What is required>
Which lines below contain the string "dimensions", with case matching exactly? Report each of those lines in full.

─── Dataset rows

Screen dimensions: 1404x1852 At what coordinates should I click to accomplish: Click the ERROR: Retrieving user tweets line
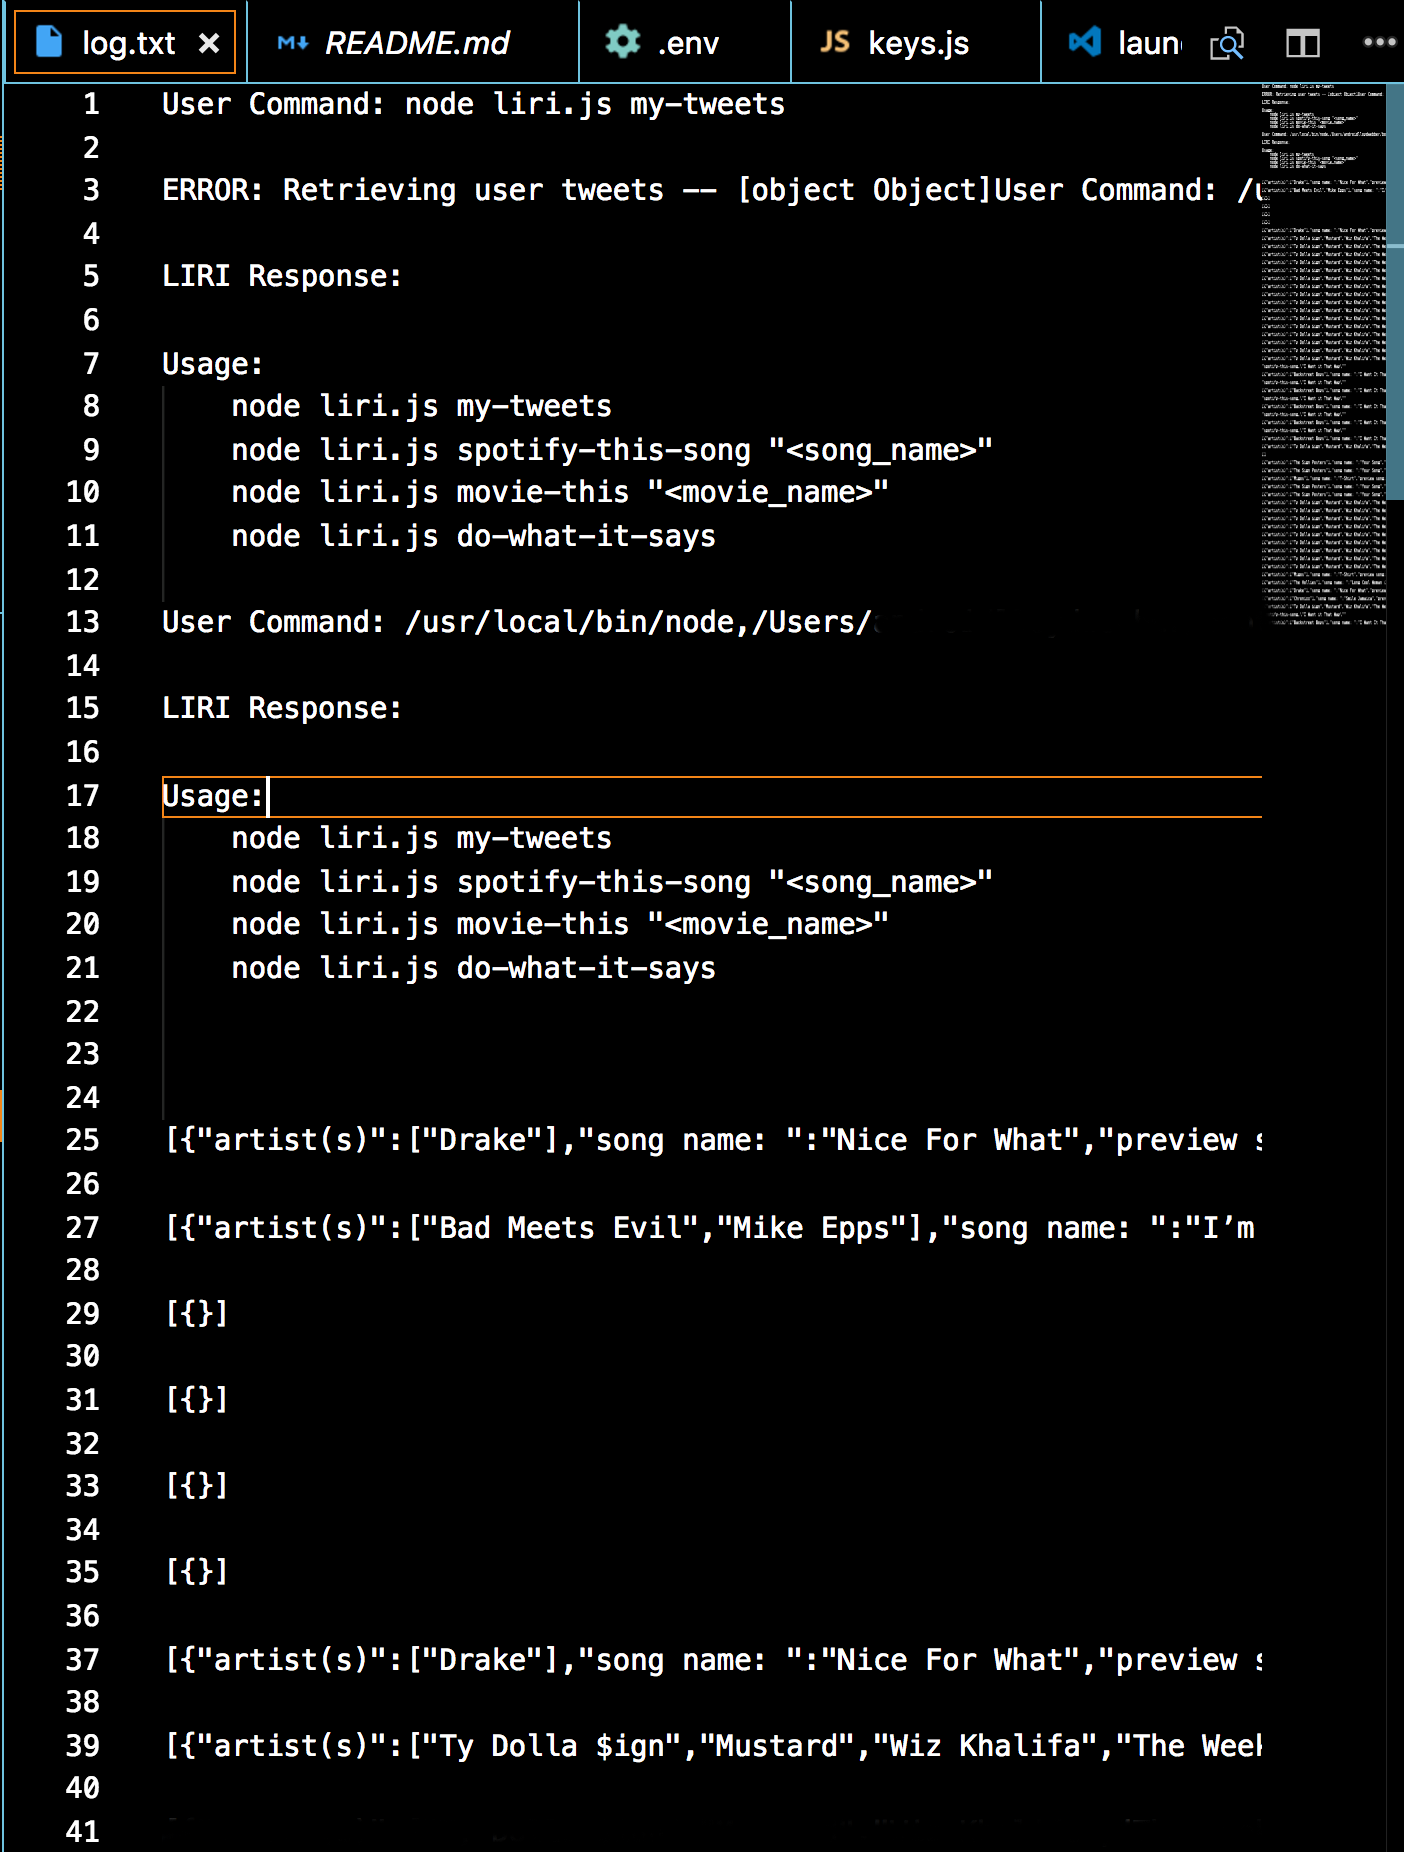pyautogui.click(x=413, y=190)
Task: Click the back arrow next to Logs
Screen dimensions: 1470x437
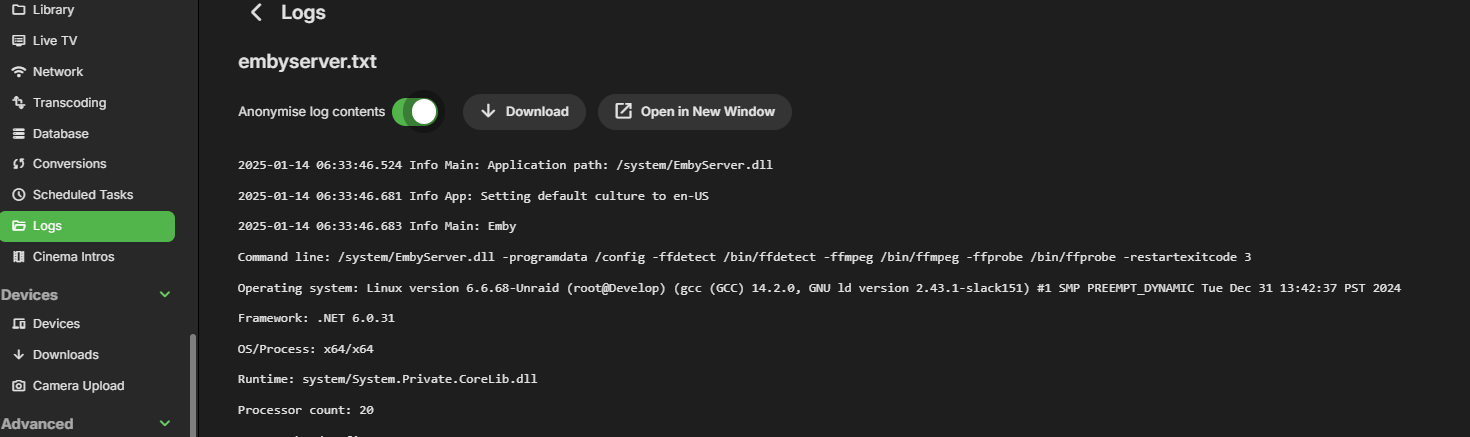Action: [x=257, y=13]
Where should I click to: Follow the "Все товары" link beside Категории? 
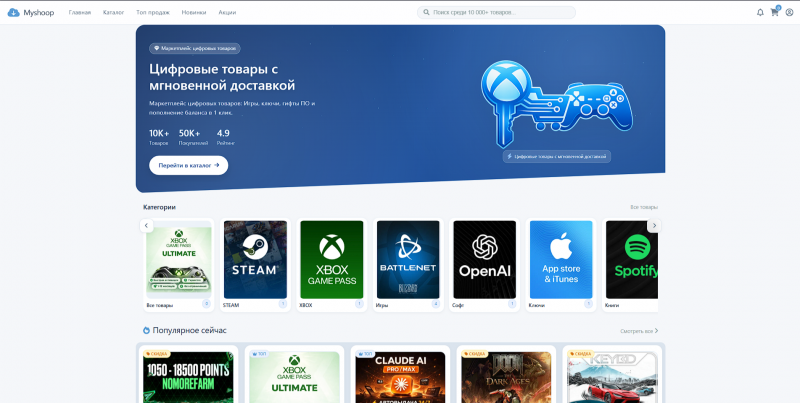(644, 207)
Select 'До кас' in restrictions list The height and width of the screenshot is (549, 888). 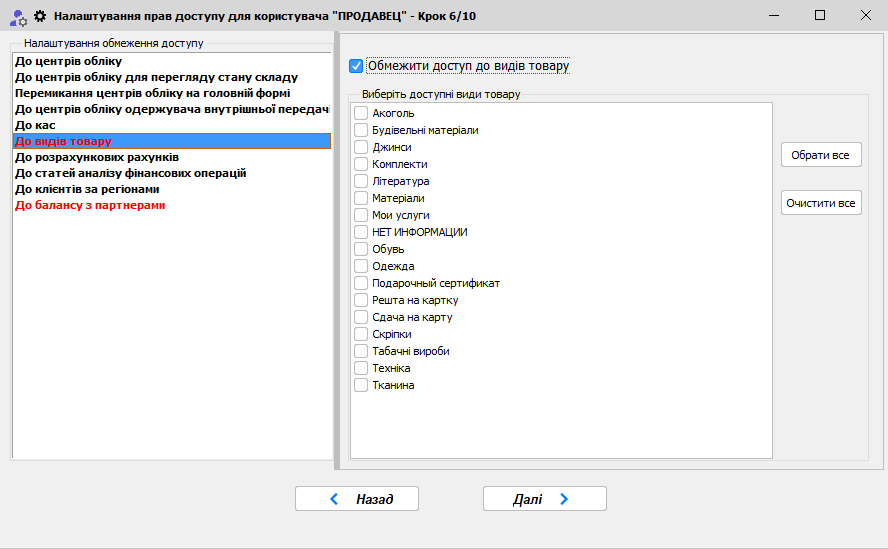35,125
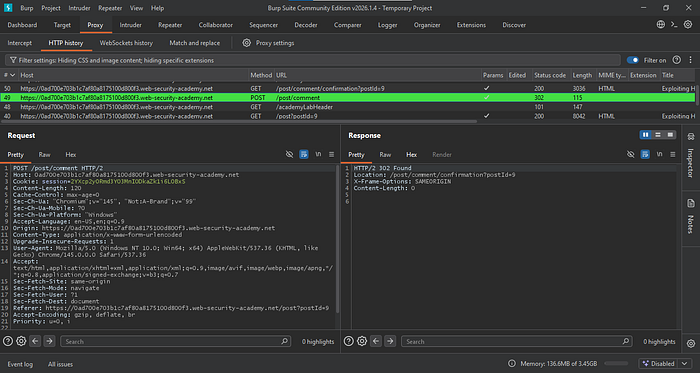Open the filter bar three-dot options menu
Screen dimensions: 700x373
[689, 60]
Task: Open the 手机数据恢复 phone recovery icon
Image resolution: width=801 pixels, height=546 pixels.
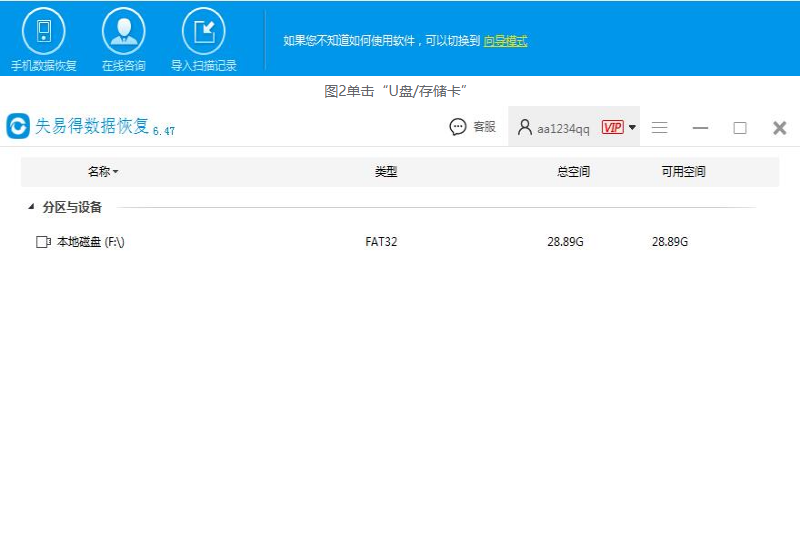Action: (x=43, y=31)
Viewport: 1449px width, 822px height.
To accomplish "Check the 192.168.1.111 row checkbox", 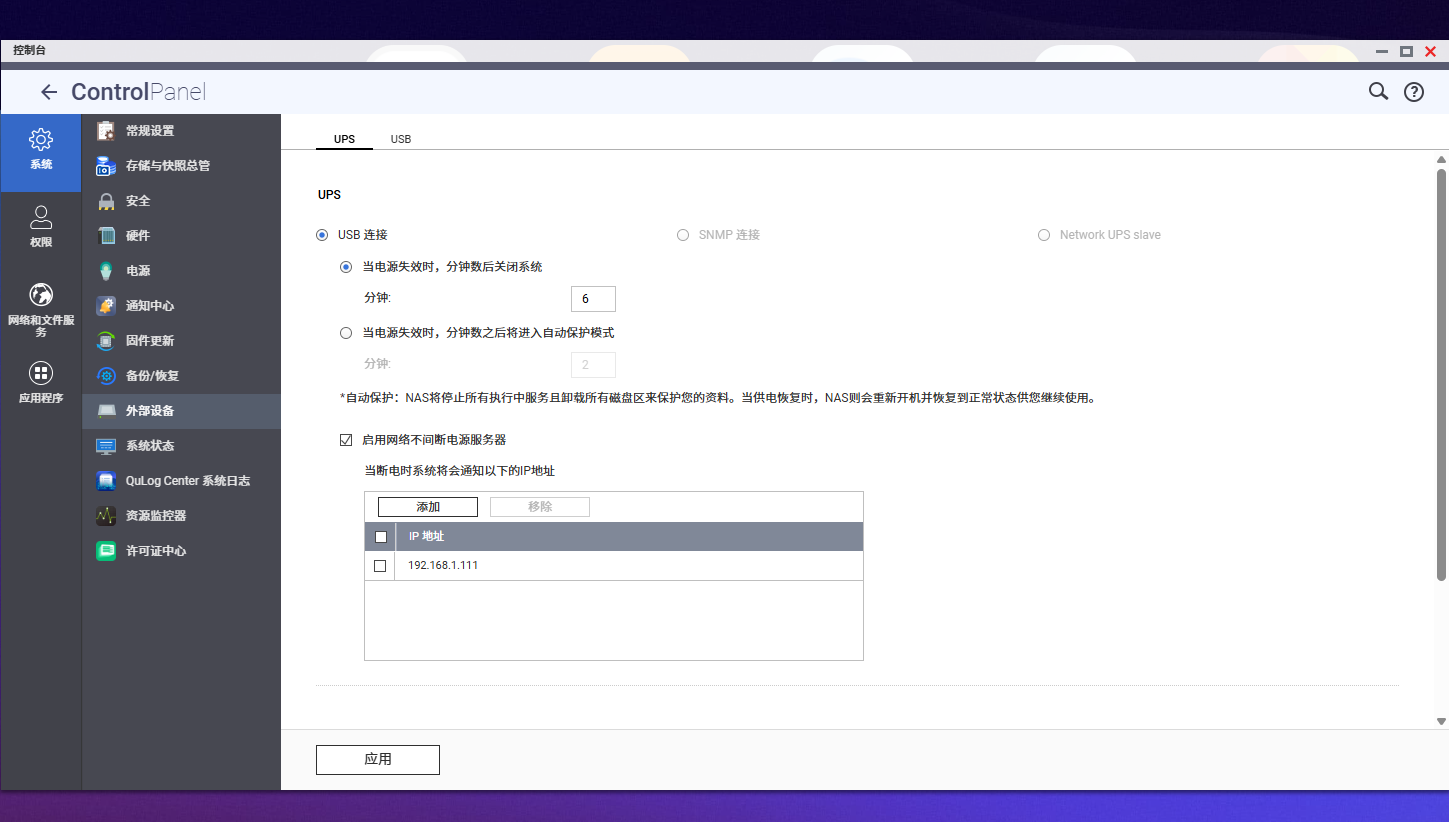I will [380, 566].
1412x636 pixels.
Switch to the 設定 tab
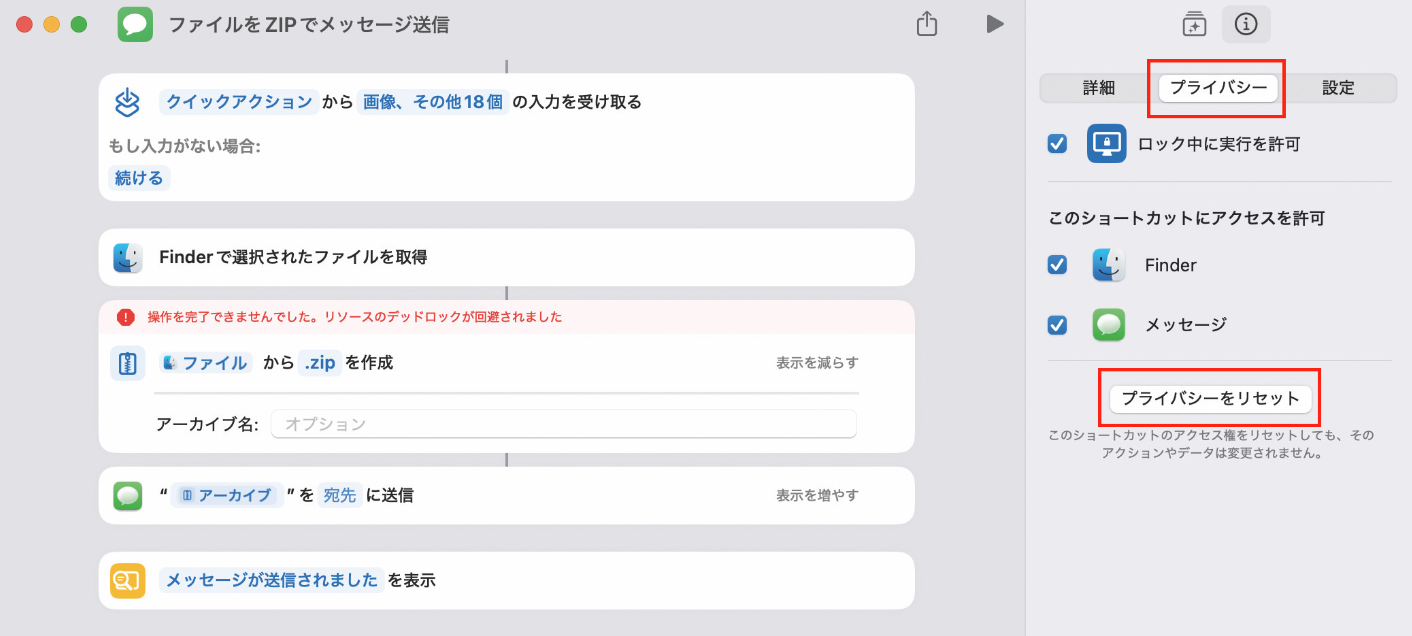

──────

Correct result>
Screen dimensions: 1404x1852 At what coordinates should I click to accomplish: Click the ERROR: Retrieving user tweets line
Screen dimensions: 1470x437
Screen dimensions: 700x373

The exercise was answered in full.